The data below must be returned in full and exactly.

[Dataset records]
—————

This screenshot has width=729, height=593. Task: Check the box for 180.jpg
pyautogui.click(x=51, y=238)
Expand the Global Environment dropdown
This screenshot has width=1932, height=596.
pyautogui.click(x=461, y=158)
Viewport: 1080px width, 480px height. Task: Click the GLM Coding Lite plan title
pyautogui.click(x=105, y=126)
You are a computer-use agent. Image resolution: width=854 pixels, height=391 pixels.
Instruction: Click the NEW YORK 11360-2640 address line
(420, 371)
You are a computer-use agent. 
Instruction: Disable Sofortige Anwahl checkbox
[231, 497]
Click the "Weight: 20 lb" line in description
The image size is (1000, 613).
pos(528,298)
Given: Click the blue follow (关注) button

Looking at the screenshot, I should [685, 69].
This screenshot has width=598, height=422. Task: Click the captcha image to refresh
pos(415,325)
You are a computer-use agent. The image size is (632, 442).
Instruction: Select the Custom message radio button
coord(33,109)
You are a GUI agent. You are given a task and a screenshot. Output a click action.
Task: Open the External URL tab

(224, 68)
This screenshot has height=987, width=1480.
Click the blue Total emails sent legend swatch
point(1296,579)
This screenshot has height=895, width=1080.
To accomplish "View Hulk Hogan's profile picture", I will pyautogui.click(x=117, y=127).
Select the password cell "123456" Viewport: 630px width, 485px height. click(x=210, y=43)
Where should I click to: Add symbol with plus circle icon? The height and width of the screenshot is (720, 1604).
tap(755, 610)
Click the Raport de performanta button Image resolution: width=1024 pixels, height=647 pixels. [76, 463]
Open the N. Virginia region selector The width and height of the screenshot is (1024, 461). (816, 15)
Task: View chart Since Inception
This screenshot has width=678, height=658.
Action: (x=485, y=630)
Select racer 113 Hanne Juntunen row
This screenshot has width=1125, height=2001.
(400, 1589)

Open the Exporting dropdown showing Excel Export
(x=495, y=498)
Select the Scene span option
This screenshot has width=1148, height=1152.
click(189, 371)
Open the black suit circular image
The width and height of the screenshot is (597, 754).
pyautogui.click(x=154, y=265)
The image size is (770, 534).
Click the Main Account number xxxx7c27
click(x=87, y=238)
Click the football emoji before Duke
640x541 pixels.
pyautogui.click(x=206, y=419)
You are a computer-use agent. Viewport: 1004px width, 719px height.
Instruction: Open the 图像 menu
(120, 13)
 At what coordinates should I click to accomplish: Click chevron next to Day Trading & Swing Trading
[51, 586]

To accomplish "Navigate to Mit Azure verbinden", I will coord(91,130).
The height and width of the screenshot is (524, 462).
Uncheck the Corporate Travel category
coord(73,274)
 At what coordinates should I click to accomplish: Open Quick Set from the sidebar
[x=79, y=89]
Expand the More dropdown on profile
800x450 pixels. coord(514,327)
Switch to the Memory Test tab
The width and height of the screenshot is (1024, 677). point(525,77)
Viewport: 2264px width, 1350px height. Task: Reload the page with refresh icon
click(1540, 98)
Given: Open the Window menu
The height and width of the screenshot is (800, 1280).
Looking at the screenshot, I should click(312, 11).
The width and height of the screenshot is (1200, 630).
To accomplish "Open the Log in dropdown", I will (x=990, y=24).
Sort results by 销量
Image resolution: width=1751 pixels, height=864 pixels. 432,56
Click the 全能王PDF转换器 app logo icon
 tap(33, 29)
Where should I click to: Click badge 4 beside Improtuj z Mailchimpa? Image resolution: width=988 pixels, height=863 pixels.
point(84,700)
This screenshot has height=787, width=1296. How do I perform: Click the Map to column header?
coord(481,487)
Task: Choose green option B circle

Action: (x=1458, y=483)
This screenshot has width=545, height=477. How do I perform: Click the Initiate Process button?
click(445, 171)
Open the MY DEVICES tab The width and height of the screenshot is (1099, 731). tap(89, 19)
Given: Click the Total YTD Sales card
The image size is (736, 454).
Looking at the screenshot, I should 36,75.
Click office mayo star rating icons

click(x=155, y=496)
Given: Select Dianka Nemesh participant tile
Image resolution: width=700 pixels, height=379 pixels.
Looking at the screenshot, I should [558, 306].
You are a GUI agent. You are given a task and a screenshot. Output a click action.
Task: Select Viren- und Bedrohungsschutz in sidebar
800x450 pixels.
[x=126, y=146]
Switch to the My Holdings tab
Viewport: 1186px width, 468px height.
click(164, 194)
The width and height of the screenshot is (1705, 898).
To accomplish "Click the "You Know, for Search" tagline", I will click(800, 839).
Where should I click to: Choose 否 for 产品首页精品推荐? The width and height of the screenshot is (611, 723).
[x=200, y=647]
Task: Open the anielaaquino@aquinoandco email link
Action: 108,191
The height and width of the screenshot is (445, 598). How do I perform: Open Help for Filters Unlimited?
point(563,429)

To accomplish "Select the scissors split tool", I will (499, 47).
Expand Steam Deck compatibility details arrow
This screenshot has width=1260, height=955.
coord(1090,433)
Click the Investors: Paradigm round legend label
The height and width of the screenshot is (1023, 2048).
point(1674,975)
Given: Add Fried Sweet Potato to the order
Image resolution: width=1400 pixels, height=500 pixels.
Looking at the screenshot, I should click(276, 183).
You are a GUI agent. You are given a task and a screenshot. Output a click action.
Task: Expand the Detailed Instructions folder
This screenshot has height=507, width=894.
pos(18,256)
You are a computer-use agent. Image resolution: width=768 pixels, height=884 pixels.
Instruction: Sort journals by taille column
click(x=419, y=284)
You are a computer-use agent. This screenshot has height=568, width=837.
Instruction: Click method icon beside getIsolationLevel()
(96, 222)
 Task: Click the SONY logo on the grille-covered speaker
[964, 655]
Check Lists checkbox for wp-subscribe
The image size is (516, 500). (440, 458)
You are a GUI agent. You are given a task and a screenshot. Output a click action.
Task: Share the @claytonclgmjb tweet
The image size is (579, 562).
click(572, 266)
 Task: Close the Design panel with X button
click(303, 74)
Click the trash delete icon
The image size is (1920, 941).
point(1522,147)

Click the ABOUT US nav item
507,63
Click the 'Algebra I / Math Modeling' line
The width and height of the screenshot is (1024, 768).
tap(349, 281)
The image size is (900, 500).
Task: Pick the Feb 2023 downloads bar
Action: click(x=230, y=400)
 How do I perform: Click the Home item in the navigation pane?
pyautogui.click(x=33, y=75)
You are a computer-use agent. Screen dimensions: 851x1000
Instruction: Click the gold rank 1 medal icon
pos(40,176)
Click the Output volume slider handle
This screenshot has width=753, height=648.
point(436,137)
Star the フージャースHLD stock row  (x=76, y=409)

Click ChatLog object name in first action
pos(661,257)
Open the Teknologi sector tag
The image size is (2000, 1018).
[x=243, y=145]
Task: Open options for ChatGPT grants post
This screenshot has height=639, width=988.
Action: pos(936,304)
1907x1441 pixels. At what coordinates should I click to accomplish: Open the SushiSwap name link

—————

--- Solution below ---
This screenshot has width=729, height=593. Task: Check the box for 180.jpg
pyautogui.click(x=51, y=238)
Expand the Global Environment dropdown
This screenshot has width=1932, height=596.
pyautogui.click(x=461, y=158)
Viewport: 1080px width, 480px height. Task: Click the GLM Coding Lite plan title
pyautogui.click(x=105, y=126)
You are a computer-use agent. Image resolution: width=854 pixels, height=391 pixels.
Instruction: Click the NEW YORK 11360-2640 address line
(420, 371)
You are a computer-use agent. 
Instruction: Disable Sofortige Anwahl checkbox
[231, 497]
Click the "Weight: 20 lb" line in description
The image size is (1000, 613).
pos(528,298)
Given: Click the blue follow (关注) button

Looking at the screenshot, I should [685, 69].
This screenshot has width=598, height=422. Task: Click the captcha image to refresh
pos(415,325)
You are a computer-use agent. The image size is (632, 442).
Instruction: Select the Custom message radio button
coord(33,109)
You are a GUI agent. You are given a task and a screenshot. Output a click action.
Task: Open the External URL tab

(224, 68)
This screenshot has height=987, width=1480.
Click the blue Total emails sent legend swatch
point(1296,579)
This screenshot has height=895, width=1080.
To accomplish "View Hulk Hogan's profile picture", I will pyautogui.click(x=117, y=127).
Select the password cell "123456" Viewport: 630px width, 485px height. click(x=210, y=43)
Where should I click to: Add symbol with plus circle icon? The height and width of the screenshot is (720, 1604).
tap(755, 610)
Click the Raport de performanta button Image resolution: width=1024 pixels, height=647 pixels. [76, 463]
Open the N. Virginia region selector The width and height of the screenshot is (1024, 461). (816, 15)
Task: View chart Since Inception
This screenshot has width=678, height=658.
Action: (x=485, y=630)
Select racer 113 Hanne Juntunen row
This screenshot has width=1125, height=2001.
(400, 1589)

Open the Exporting dropdown showing Excel Export
(x=495, y=498)
Select the Scene span option
This screenshot has width=1148, height=1152.
click(189, 371)
Open the black suit circular image
The width and height of the screenshot is (597, 754).
pyautogui.click(x=154, y=265)
The image size is (770, 534).
Click the Main Account number xxxx7c27
click(x=87, y=238)
Click the football emoji before Duke
640x541 pixels.
pyautogui.click(x=206, y=419)
You are a computer-use agent. Viewport: 1004px width, 719px height.
Instruction: Open the 图像 menu
(120, 13)
 At what coordinates should I click to accomplish: Click chevron next to Day Trading & Swing Trading
[51, 586]

To accomplish "Navigate to Mit Azure verbinden", I will coord(91,130).
The height and width of the screenshot is (524, 462).
Uncheck the Corporate Travel category
coord(73,274)
 At what coordinates should I click to accomplish: Open Quick Set from the sidebar
[x=79, y=89]
Expand the More dropdown on profile
800x450 pixels. coord(514,327)
Switch to the Memory Test tab
The width and height of the screenshot is (1024, 677). point(525,77)
Viewport: 2264px width, 1350px height. Task: Reload the page with refresh icon
click(1540, 98)
Given: Open the Window menu
The height and width of the screenshot is (800, 1280).
Looking at the screenshot, I should click(312, 11).
The width and height of the screenshot is (1200, 630).
To accomplish "Open the Log in dropdown", I will (x=990, y=24).
Sort results by 销量
Image resolution: width=1751 pixels, height=864 pixels. 432,56
Click the 全能王PDF转换器 app logo icon
 tap(33, 29)
Where should I click to: Click badge 4 beside Improtuj z Mailchimpa? Image resolution: width=988 pixels, height=863 pixels.
point(84,700)
This screenshot has height=787, width=1296. How do I perform: Click the Map to column header?
coord(481,487)
Task: Choose green option B circle

Action: (x=1458, y=483)
This screenshot has width=545, height=477. How do I perform: Click the Initiate Process button?
click(445, 171)
Open the MY DEVICES tab The width and height of the screenshot is (1099, 731). tap(89, 19)
Given: Click the Total YTD Sales card
The image size is (736, 454).
Looking at the screenshot, I should 36,75.
Click office mayo star rating icons

click(x=155, y=496)
Given: Select Dianka Nemesh participant tile
Image resolution: width=700 pixels, height=379 pixels.
Looking at the screenshot, I should [558, 306].
You are a GUI agent. You are given a task and a screenshot. Output a click action.
Task: Select Viren- und Bedrohungsschutz in sidebar
800x450 pixels.
[x=126, y=146]
Switch to the My Holdings tab
Viewport: 1186px width, 468px height.
click(164, 194)
The width and height of the screenshot is (1705, 898).
To accomplish "Click the "You Know, for Search" tagline", I will click(800, 839).
Where should I click to: Choose 否 for 产品首页精品推荐? The width and height of the screenshot is (611, 723).
[x=200, y=647]
Task: Open the anielaaquino@aquinoandco email link
Action: 108,191
The height and width of the screenshot is (445, 598). How do I perform: Open Help for Filters Unlimited?
point(563,429)

To accomplish "Select the scissors split tool", I will (499, 47).
Expand Steam Deck compatibility details arrow
This screenshot has width=1260, height=955.
coord(1090,433)
Click the Investors: Paradigm round legend label
The height and width of the screenshot is (1023, 2048).
point(1674,975)
Given: Add Fried Sweet Potato to the order
Image resolution: width=1400 pixels, height=500 pixels.
Looking at the screenshot, I should click(276, 183).
You are a GUI agent. You are given a task and a screenshot. Output a click action.
Task: Expand the Detailed Instructions folder
This screenshot has height=507, width=894.
pos(18,256)
You are a computer-use agent. Image resolution: width=768 pixels, height=884 pixels.
Instruction: Sort journals by taille column
click(x=419, y=284)
You are a computer-use agent. This screenshot has height=568, width=837.
Instruction: Click method icon beside getIsolationLevel()
(96, 222)
 Task: Click the SONY logo on the grille-covered speaker
[964, 655]
Check Lists checkbox for wp-subscribe
The image size is (516, 500). (440, 458)
You are a GUI agent. You are given a task and a screenshot. Output a click action.
Task: Share the @claytonclgmjb tweet
The image size is (579, 562).
click(572, 266)
 Task: Close the Design panel with X button
click(303, 74)
Click the trash delete icon
The image size is (1920, 941).
point(1522,147)

Click the ABOUT US nav item
507,63
Click the 'Algebra I / Math Modeling' line
The width and height of the screenshot is (1024, 768).
tap(349, 281)
The image size is (900, 500).
Task: Pick the Feb 2023 downloads bar
Action: click(x=230, y=400)
 How do I perform: Click the Home item in the navigation pane?
pyautogui.click(x=33, y=75)
You are a computer-use agent. Screen dimensions: 851x1000
Instruction: Click the gold rank 1 medal icon
pos(40,176)
Click the Output volume slider handle
This screenshot has width=753, height=648.
point(436,137)
Star the フージャースHLD stock row  (x=76, y=409)

Click ChatLog object name in first action
pos(661,257)
Open the Teknologi sector tag
The image size is (2000, 1018).
[x=243, y=145]
Task: Open options for ChatGPT grants post
This screenshot has height=639, width=988.
Action: pos(936,304)
1907x1441 pixels. At what coordinates should I click to accomplish: Open the SushiSwap name link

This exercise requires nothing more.